Chain Rule (Chapter 11.5)

Formula

For composite functions, (f(g(x)))' = f'(g(x))g'(x).

Detailed Example

For f(x) = (2-x^3 + 1)^17, calculate derivatives through both Lagrange's and Leibniz's notations.

Methods

• Function Decomposition: Break down complex functions into simpler components.

• Visualization: Use diagrams to illustrate composite functions and their derivatives.

Higher-Order Derivatives (Chapter 12.7)

Notation

• First derivative: f'(x)

• Second derivative: f''(x)

• Higher derivatives indicated similarly: f^{(n)}(x)

Example

For function f(x) = 6x^3 - 12x^2 + 6, compute higher-order derivatives.

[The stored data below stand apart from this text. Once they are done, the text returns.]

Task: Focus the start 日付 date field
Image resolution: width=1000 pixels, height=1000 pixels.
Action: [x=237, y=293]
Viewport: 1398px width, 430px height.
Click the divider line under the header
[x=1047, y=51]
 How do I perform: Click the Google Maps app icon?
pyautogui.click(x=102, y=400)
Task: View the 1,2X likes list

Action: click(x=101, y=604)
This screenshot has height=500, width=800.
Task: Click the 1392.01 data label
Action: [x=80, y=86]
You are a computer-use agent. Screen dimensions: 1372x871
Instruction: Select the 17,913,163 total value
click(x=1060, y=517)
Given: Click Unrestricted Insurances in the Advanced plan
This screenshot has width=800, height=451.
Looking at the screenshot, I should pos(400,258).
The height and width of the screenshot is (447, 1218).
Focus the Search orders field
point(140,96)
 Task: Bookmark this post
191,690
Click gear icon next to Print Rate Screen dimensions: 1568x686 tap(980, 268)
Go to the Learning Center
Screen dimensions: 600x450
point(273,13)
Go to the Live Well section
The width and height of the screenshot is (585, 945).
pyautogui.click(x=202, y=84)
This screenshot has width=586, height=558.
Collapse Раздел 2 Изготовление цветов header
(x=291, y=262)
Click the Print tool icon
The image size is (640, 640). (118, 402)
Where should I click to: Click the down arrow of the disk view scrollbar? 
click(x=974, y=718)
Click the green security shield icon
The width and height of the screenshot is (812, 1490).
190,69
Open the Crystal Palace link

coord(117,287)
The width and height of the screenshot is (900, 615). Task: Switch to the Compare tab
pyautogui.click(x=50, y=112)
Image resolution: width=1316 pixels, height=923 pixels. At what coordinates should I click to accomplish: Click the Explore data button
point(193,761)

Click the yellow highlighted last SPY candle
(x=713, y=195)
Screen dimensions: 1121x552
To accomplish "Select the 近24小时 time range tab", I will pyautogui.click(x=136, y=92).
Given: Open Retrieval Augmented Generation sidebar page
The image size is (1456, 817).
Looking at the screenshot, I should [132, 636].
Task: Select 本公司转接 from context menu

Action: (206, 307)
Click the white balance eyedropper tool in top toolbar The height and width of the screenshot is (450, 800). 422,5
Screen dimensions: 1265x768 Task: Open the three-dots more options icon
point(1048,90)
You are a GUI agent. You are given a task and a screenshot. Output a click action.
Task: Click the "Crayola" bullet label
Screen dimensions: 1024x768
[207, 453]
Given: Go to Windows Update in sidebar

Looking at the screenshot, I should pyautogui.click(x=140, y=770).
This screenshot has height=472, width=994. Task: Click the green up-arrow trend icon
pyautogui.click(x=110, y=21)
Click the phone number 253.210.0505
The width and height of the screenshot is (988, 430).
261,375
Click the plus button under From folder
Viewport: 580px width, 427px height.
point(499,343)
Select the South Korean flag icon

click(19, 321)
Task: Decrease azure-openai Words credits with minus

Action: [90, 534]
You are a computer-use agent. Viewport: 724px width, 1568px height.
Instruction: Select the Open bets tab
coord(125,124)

The third derivative results in zero, indicating no increase in order beyond that point.

Methods

• Iterative Process: Gradually compute derivatives to obtain higher orders systematically.

• Graphical Representation: Visualize the change in function behavior through higher derivatives.

Applications of Rate of Change in Economics (Chapter 11.3)

Total-Cost and Marginal Cost Functions

Marginal cost is calculated as the derivative of the total cost function.

Examples of Marginal Behavior

Understand how marginal propensity to consume and save are derived from respective functions.

Methods

• Real-World Data Analysis: Apply differentiation to actual cost functions for better understanding.

• Case Studies: Discuss economic theories and their mathematical underpinnings to link concepts with practical applications.

Exercise Instructions

Formulate varied exercises based on the established derivative principles and economic applications outlined.